Onze anos antes de autorizar a deflagração da Lava Jato, hoje
a maior operação de combate à corrupção da história brasileira, o juiz Sergio
Moro escreveu, em 2004, um artigo sobre a Operação Mãos Limpas. Foi desse
artigo, disponível aqui,
que o repórter retirou as informações reproduzidas acima sobre a operação
italiana. No seu texto, Moro soou premonitório. Foi como se adivinhasse o que
estava por vir.
“É ingenuidade pensar que processos criminais eficazes contra
figuras poderosas, como autoridades governamentais ou empresários, possam ser
conduzidos normalmente, sem reações. Um Judiciário independente, tanto de
pressões externas como internas, é condição necessária para suportar ações
judiciais da espécie. Entretanto, a opinião pública, como ilustra o exemplo
italiano, é também essencial para o êxito da ação judicial.”

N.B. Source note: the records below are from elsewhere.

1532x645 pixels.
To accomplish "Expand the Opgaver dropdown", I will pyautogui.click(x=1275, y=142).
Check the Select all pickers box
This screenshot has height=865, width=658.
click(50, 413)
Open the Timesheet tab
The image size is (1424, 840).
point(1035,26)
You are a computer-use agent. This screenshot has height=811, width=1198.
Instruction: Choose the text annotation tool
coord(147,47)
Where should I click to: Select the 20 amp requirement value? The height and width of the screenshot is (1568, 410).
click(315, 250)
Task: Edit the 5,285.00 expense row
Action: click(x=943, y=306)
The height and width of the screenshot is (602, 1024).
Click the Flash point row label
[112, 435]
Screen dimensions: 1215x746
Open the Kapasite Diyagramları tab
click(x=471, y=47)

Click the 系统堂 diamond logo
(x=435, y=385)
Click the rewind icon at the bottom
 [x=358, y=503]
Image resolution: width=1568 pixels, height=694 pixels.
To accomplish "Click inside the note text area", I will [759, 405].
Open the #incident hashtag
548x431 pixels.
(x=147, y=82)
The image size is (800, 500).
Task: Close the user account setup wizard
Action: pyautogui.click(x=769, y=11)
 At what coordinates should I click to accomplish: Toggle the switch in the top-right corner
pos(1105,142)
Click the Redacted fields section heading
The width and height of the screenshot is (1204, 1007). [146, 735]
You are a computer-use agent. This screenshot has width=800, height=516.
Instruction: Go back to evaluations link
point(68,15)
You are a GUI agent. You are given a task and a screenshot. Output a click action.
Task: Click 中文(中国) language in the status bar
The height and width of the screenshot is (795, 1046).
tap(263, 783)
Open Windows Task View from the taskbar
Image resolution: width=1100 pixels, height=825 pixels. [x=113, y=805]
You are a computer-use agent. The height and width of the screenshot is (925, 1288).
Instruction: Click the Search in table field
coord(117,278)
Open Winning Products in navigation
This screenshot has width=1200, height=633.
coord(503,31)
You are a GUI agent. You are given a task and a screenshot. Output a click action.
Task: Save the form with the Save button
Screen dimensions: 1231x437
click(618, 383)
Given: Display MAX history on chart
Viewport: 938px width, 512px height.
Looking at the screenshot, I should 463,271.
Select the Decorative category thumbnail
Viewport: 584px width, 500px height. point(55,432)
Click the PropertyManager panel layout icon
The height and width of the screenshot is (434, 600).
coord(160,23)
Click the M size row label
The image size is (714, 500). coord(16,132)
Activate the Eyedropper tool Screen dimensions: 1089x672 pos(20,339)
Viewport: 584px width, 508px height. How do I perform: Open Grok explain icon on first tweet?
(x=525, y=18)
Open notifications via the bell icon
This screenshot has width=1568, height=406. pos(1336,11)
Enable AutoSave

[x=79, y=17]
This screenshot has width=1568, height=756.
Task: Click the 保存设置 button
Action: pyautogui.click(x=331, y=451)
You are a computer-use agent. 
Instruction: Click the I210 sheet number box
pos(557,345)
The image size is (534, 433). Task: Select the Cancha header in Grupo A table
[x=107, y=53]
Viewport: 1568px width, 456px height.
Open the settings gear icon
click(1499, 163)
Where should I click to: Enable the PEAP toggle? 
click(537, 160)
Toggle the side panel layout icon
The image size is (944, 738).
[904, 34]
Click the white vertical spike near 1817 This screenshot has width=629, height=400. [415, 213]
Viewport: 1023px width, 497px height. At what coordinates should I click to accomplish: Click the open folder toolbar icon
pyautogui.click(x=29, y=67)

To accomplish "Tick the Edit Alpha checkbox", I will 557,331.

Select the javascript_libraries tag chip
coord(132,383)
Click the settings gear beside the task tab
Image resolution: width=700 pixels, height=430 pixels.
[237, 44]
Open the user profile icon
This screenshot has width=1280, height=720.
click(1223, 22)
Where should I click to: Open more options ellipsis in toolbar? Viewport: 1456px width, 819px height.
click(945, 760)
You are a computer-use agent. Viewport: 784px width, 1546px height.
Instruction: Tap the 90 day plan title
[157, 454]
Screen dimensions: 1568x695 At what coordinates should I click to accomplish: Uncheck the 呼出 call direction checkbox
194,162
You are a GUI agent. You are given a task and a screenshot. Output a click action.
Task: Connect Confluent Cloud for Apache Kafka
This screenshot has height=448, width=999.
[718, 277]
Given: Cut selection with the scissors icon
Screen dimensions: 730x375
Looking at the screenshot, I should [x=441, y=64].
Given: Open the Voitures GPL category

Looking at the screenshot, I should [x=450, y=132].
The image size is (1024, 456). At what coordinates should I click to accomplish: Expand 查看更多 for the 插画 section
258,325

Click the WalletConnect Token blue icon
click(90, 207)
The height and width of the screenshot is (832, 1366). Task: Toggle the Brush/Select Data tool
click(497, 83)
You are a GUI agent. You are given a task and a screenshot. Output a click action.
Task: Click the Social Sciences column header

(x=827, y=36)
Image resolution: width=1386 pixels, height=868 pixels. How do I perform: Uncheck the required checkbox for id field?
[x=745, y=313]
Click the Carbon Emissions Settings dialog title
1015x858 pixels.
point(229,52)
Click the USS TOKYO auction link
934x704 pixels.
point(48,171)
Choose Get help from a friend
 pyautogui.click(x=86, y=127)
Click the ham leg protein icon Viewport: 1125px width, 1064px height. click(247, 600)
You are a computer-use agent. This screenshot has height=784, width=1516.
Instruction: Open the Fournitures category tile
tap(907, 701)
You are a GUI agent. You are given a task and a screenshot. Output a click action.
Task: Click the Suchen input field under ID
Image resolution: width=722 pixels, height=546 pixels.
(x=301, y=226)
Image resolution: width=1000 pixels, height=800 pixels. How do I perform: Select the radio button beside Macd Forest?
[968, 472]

A Mãos Limpas fisgou 6.069 pessoas. Entre elas 872
empresários, 1.978 agentes públicos e 438 parlamentares. Expediram-se 2.993
mandados de prisão. ''As investigações judiciais dos crimes contra a
administração pública espalharam-se como fogo selvagem, desnudando inclusive a
compra e venda de votos e as relações orgânicas entre certos políticos e o
crime organizado'', escreveu Moro no artigo de 2004. Ao final, algo como 40%
dos investigados não foram punidos. Leis foram alteradas. E os crimes
prescreveram.
No Brasil, nos casos que dependem do Supremo Tribunal
Federal, não houve nenhuma condenação. Há na Suprema Corte 42 investigações
relacionadas à Lava Jato. Incluem a impressionante soma de 110 investigados. Há
na lista 29 deputados federais e 13 senadores. Nenhum foi condenado. A maioria
não foi nem denunciada pela Procuradoria-Geral da República. A delação da
Odebrecht engordará os escaninhos do Supremo. Os políticos estão cada vez mais
distantes do ideal de representantes da sociedade. As pessoas já não enxergam
coisas nossas na política. É tudo uma imensa Cosa Nostra.